### Problem details
In the records below, one line contains "You are a computer-use agent. The width". Print that line and every line after it exactly, down to the final one.

═════ Source material

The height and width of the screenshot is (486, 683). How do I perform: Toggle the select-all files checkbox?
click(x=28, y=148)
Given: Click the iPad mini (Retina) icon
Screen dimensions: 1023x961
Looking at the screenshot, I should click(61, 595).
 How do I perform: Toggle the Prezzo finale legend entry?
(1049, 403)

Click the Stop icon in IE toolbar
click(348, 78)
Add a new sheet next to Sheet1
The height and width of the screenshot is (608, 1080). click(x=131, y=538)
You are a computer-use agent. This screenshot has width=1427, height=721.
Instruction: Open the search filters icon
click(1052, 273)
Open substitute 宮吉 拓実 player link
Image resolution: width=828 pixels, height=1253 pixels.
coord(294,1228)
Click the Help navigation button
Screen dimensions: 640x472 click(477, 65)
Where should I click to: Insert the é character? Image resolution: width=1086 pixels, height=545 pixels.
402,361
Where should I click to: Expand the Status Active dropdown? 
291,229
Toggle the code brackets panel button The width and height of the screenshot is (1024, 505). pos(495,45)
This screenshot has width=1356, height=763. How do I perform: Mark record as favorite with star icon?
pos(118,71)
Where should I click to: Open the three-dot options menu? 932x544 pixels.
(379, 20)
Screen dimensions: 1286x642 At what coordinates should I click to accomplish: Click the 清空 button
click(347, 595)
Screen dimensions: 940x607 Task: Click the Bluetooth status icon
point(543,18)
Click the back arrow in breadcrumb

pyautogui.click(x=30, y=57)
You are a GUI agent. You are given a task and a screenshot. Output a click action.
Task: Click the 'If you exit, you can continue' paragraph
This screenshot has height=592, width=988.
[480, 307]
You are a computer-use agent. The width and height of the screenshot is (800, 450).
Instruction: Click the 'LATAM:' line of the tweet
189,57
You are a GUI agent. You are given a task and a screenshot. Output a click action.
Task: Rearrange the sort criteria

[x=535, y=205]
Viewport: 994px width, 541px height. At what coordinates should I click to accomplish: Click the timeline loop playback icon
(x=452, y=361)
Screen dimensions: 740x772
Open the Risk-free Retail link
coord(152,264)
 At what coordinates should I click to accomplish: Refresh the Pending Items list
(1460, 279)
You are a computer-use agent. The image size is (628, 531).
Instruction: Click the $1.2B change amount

══════════

### Your response
You are a computer-use agent. The width and height of the screenshot is (800, 450).
Instruction: Click the 'LATAM:' line of the tweet
189,57
You are a GUI agent. You are given a task and a screenshot. Output a click action.
Task: Rearrange the sort criteria

[x=535, y=205]
Viewport: 994px width, 541px height. At what coordinates should I click to accomplish: Click the timeline loop playback icon
(x=452, y=361)
Screen dimensions: 740x772
Open the Risk-free Retail link
coord(152,264)
 At what coordinates should I click to accomplish: Refresh the Pending Items list
(1460, 279)
You are a computer-use agent. The image size is (628, 531).
Instruction: Click the $1.2B change amount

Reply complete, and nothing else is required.